「あ〜退屈」
正木 亮輔(まさき りょうすけ)はため息をついた。亮輔にとって学校の授業など意味がない。帰ってから教科書をパラパラと見るだけでこんな簡単なもの理解ができる。
しかし、中学は義務教育だ。まだ中一になって一ヶ月だ。あと三年もずっとこんな暮らしをしなくちゃいけない。退屈。

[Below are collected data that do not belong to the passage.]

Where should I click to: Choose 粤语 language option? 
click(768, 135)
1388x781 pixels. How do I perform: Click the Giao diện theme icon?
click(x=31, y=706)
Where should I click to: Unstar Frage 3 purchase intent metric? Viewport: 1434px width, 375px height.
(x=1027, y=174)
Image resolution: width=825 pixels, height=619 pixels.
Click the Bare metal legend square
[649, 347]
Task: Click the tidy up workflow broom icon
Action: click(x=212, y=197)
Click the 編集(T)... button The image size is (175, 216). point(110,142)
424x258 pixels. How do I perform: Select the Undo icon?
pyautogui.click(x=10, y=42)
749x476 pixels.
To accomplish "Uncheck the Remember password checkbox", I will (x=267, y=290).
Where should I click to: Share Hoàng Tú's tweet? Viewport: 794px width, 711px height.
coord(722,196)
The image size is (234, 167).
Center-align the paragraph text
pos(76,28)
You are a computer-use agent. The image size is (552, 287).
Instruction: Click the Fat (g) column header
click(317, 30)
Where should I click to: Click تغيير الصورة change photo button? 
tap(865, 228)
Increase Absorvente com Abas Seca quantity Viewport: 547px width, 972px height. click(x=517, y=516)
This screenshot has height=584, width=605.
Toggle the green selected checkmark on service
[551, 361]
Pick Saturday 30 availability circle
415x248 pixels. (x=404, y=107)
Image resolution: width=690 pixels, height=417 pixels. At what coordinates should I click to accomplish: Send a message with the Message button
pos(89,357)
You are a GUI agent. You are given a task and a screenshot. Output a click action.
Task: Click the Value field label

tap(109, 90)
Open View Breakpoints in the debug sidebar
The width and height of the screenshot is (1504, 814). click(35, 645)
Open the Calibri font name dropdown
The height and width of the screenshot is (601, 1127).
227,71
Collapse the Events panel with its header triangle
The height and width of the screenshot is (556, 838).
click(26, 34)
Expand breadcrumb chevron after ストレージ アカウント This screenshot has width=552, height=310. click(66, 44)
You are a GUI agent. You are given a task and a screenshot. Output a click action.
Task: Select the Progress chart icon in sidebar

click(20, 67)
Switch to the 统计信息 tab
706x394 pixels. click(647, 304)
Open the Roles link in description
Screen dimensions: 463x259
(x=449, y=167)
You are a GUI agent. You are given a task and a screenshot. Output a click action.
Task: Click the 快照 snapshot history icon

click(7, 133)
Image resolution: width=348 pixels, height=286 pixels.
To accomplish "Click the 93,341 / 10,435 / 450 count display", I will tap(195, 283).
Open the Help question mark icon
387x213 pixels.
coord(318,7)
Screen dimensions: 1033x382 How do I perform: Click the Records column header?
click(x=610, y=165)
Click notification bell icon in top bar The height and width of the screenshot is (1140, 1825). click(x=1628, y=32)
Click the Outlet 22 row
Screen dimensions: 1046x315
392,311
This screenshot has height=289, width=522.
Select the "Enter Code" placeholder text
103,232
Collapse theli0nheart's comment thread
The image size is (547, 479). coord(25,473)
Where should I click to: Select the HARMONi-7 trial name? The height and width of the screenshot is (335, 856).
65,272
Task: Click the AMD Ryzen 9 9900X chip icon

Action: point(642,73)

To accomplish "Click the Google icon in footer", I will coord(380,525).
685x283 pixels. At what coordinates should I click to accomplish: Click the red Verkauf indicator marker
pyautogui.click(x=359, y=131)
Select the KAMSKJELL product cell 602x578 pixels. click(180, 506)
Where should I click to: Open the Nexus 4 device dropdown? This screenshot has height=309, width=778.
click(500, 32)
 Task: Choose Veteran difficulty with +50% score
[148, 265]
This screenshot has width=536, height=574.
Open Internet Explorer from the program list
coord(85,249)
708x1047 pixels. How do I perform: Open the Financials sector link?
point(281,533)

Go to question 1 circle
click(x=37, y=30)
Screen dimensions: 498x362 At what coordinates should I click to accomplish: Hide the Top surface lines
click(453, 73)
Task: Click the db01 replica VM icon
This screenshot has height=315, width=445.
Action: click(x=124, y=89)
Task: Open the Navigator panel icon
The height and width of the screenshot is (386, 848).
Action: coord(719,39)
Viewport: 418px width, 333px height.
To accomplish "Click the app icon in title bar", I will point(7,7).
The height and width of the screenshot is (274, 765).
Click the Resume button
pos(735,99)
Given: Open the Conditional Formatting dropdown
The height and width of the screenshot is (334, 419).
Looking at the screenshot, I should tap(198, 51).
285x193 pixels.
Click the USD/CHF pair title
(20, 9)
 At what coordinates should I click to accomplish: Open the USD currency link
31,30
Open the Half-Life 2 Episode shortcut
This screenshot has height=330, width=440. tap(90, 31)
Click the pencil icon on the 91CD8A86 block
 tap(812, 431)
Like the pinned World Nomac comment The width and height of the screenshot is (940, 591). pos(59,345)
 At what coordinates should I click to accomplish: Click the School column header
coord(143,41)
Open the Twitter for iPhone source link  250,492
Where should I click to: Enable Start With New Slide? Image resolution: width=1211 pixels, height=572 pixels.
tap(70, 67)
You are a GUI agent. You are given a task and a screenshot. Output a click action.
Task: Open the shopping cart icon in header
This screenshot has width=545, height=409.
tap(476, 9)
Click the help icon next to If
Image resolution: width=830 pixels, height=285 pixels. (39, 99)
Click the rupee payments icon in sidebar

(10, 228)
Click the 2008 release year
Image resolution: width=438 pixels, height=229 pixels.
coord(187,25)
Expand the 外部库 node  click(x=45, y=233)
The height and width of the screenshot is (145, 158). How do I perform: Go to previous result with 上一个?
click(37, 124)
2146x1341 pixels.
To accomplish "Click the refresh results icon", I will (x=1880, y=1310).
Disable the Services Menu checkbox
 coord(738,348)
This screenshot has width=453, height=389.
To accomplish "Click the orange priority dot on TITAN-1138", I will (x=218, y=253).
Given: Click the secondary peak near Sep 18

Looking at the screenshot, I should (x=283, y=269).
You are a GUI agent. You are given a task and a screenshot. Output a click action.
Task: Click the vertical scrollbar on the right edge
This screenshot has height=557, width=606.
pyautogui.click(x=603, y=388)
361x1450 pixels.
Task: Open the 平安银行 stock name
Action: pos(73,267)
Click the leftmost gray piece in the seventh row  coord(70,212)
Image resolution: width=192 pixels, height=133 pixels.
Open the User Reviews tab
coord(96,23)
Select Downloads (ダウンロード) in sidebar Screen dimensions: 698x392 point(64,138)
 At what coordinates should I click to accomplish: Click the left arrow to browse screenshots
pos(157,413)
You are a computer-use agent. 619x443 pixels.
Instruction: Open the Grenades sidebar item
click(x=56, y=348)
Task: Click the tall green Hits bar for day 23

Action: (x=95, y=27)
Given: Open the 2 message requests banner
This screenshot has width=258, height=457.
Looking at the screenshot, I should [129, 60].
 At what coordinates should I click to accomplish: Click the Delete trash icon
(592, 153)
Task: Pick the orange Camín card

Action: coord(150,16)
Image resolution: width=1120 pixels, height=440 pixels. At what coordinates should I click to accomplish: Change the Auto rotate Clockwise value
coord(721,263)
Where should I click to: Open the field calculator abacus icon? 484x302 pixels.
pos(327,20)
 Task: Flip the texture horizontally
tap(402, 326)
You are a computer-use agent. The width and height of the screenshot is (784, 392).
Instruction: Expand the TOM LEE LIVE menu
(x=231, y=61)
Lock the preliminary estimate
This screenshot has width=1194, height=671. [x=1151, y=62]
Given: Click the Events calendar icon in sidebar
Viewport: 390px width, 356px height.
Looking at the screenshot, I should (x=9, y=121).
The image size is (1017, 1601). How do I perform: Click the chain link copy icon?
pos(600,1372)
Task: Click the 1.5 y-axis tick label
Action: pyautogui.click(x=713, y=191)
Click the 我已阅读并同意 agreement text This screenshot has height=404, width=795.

「正木。聞いているのか。中間テストでどんな点取っても知らんぞ」
「あっそう。どんな点取るか楽しみやなぁ」
足を組み、運動場を見る。先生の顔が赤く変わるのが見なくても分かる。
「正木っ、なんだその態度はっ。入学したてでそんなにダラけてたら三年になったらどうなるか分かってるのかっ」
「入学したてじゃなかったらダラけてもいいワケ?」
亮輔は先生の顔を見た。
なかなかの熱血教師やん。
くすっと笑った。先生の顔が次は青くなるのが分かった。
「な、何を笑っているっ。ま、ま、正木、放課後に職員室へ来いっ」
そういうと教壇に戻って行った。
「正木ぃ」
中岡 大地(なかおか だいち)が来た。大地は中学に入って初めてできた話し相手だ。亮輔は大阪から引越してきたので知っている人など一人もいなかった。
「放課後呼び出しだろ。待っとくよ」
「は?行くわけないやん。はよ帰って俺ん家来てな。昨日のゲームの続きしよう」
そう言うと亮輔はスタスタと歩きだした。大地は唖然としながらも、感心していた。
ちょっとカッコイイ。
そう思った。なんか縛られないって感じだ。
「うん、帰ったらすぐ行くよ」
大地はそう言いながら亮輔に追い付いた。亮輔はにっこりと笑った。そんな時、大地は少しドキドキする。ホモってわけではない。亮輔のような顔が笑えば男だって振り向く。
「どうしたん?」
「いや、ホント、正木ってオトコマエだよなぁ。いつ見ても惚れる。羨ましい」
「キモいやっちゃな。俺、男と付き合うなんていややからな。絶対、女の子と付き合うからな。ファーストキスだって女の子とやるからな」
「お、お前、キスの事まで考えてるのか。やるなぁ」
亮輔は真っ赤になって帰るで、と言った。大地がふふっと笑う。
「うん、帰ろう」
大地は亮輔と並んだ。やっぱり正木はおもしろいと思った。